▶ _Try it_
Because the entries hold pictures, reproduce only their words, exactly as written.
Top of Entries shown
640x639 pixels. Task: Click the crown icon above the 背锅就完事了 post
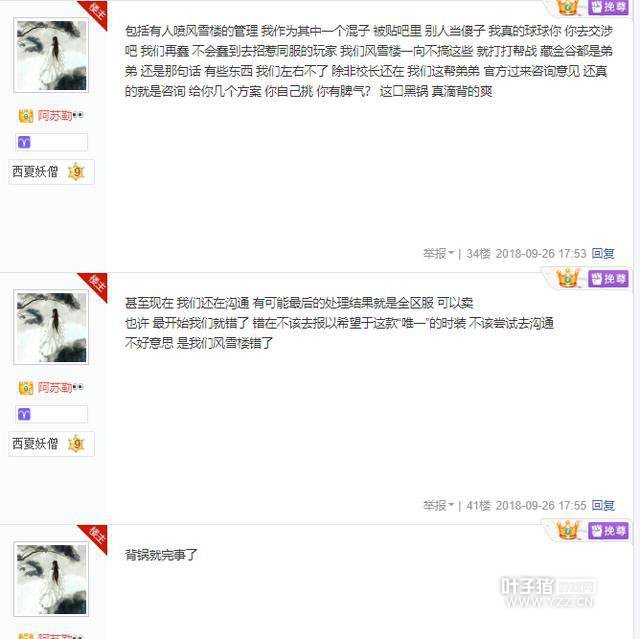[x=568, y=530]
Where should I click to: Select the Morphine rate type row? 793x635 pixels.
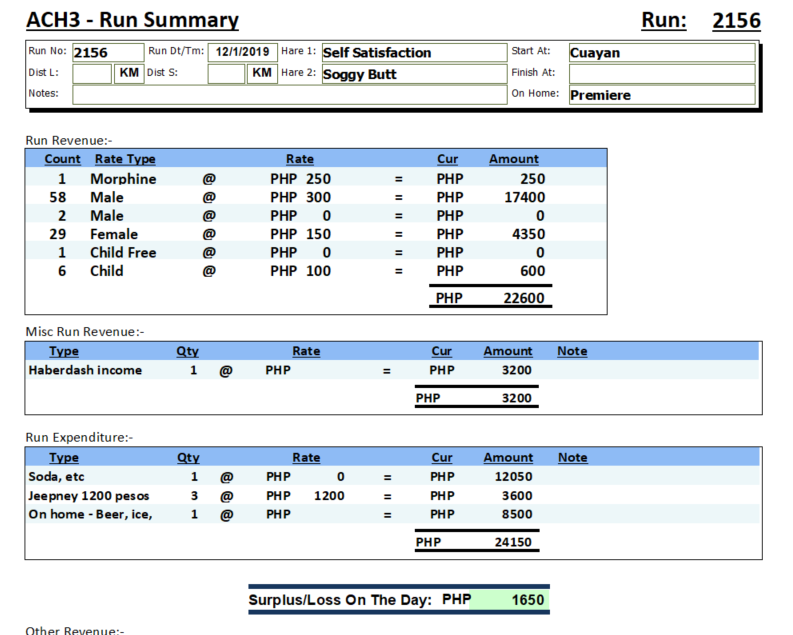point(123,179)
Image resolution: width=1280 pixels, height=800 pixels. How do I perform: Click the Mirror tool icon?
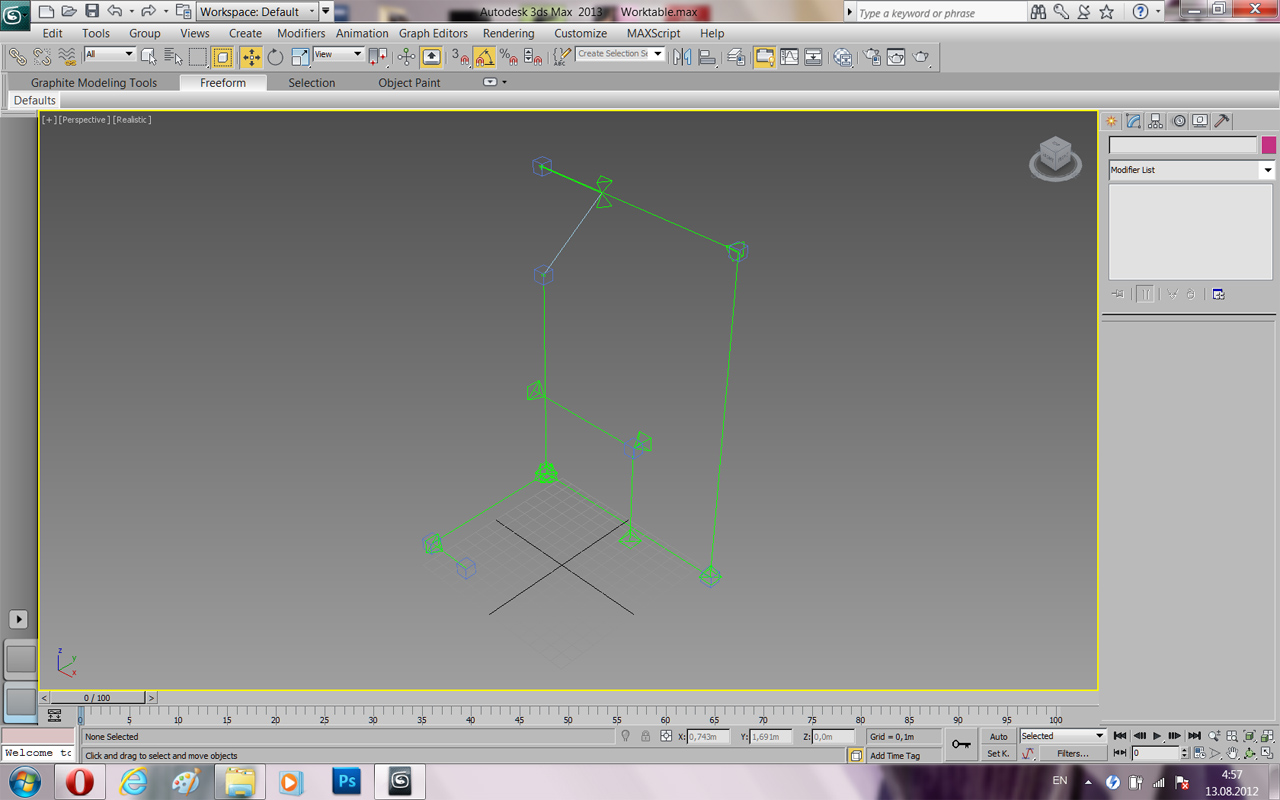[x=683, y=57]
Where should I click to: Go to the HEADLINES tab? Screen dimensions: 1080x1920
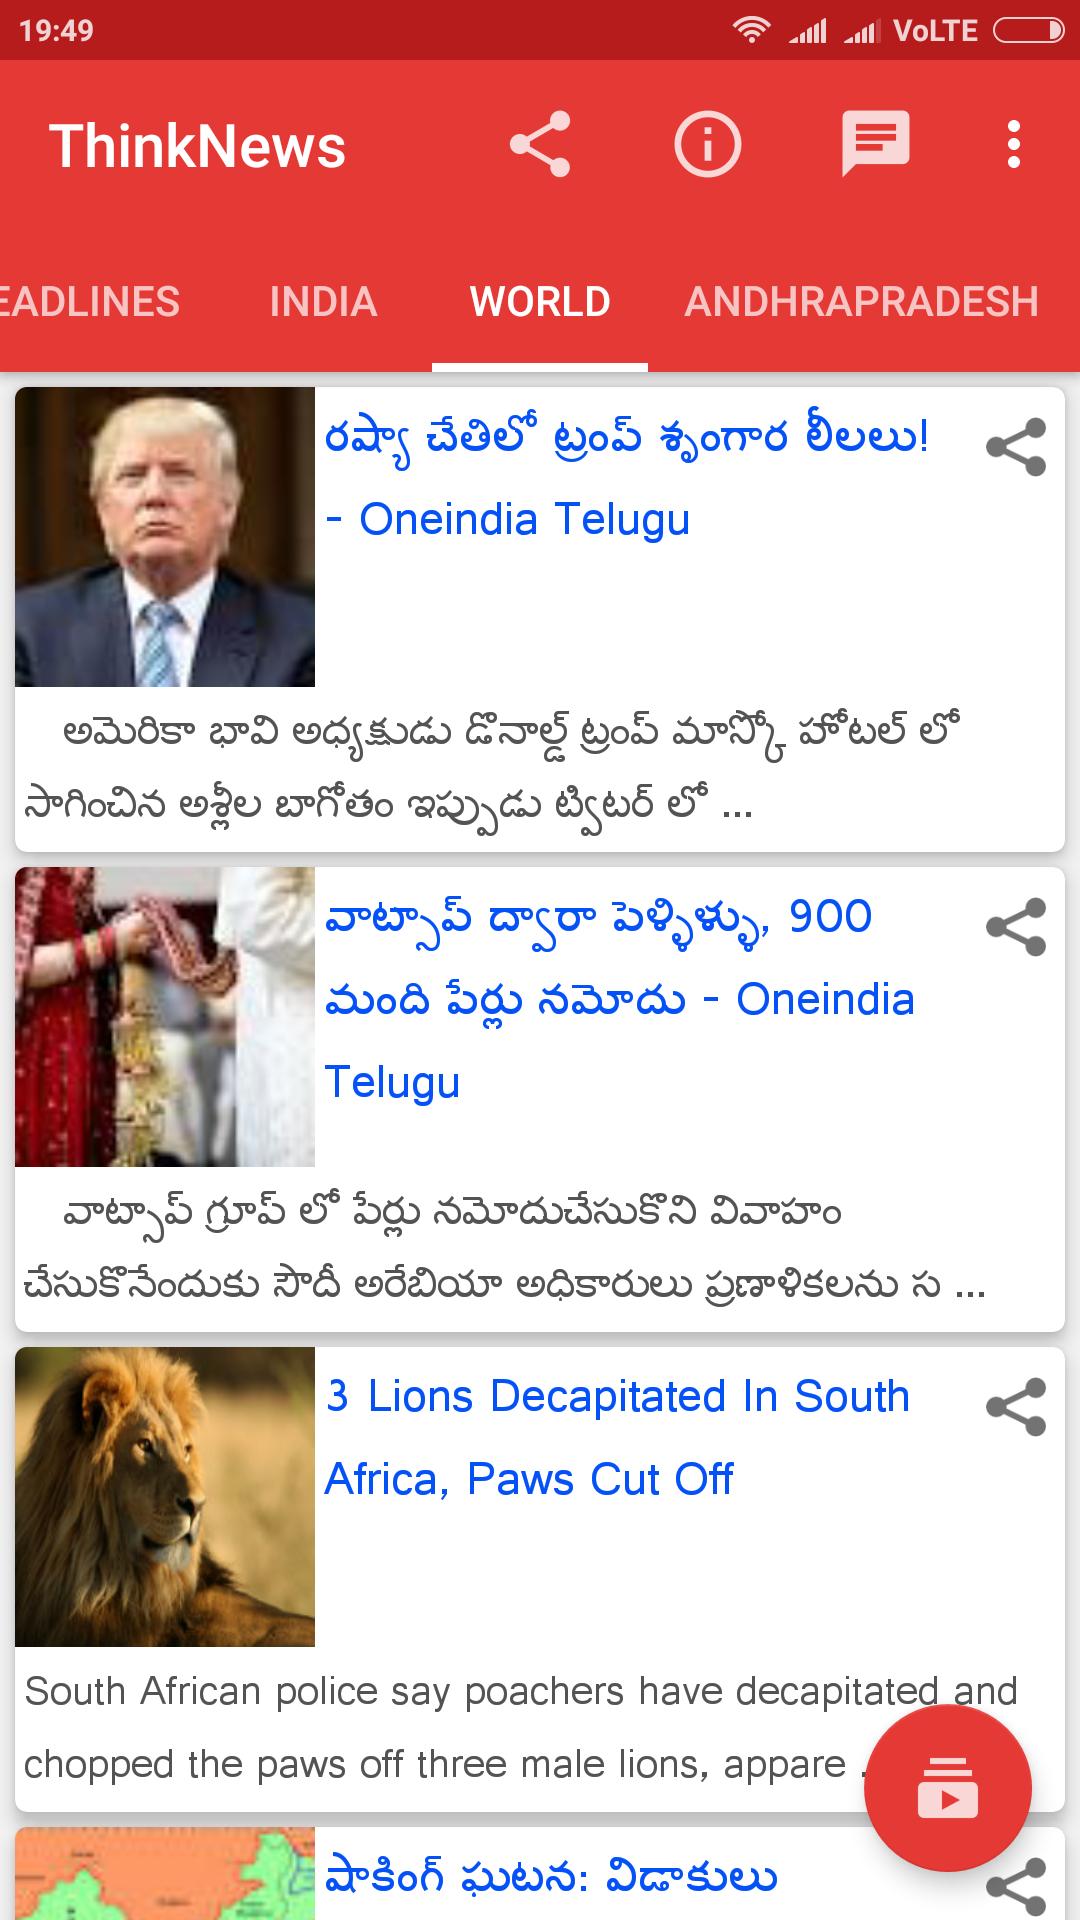click(x=90, y=302)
Bottom of Entries shown
▶ _Answer space_
640x639 pixels. Task: Click the crown icon above the 背锅就完事了 post
[x=568, y=530]
Where should I click to: Select the Morphine rate type row? 793x635 pixels.
point(123,179)
Image resolution: width=1280 pixels, height=800 pixels. How do I perform: Click the Mirror tool icon?
[x=683, y=57]
Where should I click to: Go to the HEADLINES tab? Screen dimensions: 1080x1920
click(x=90, y=302)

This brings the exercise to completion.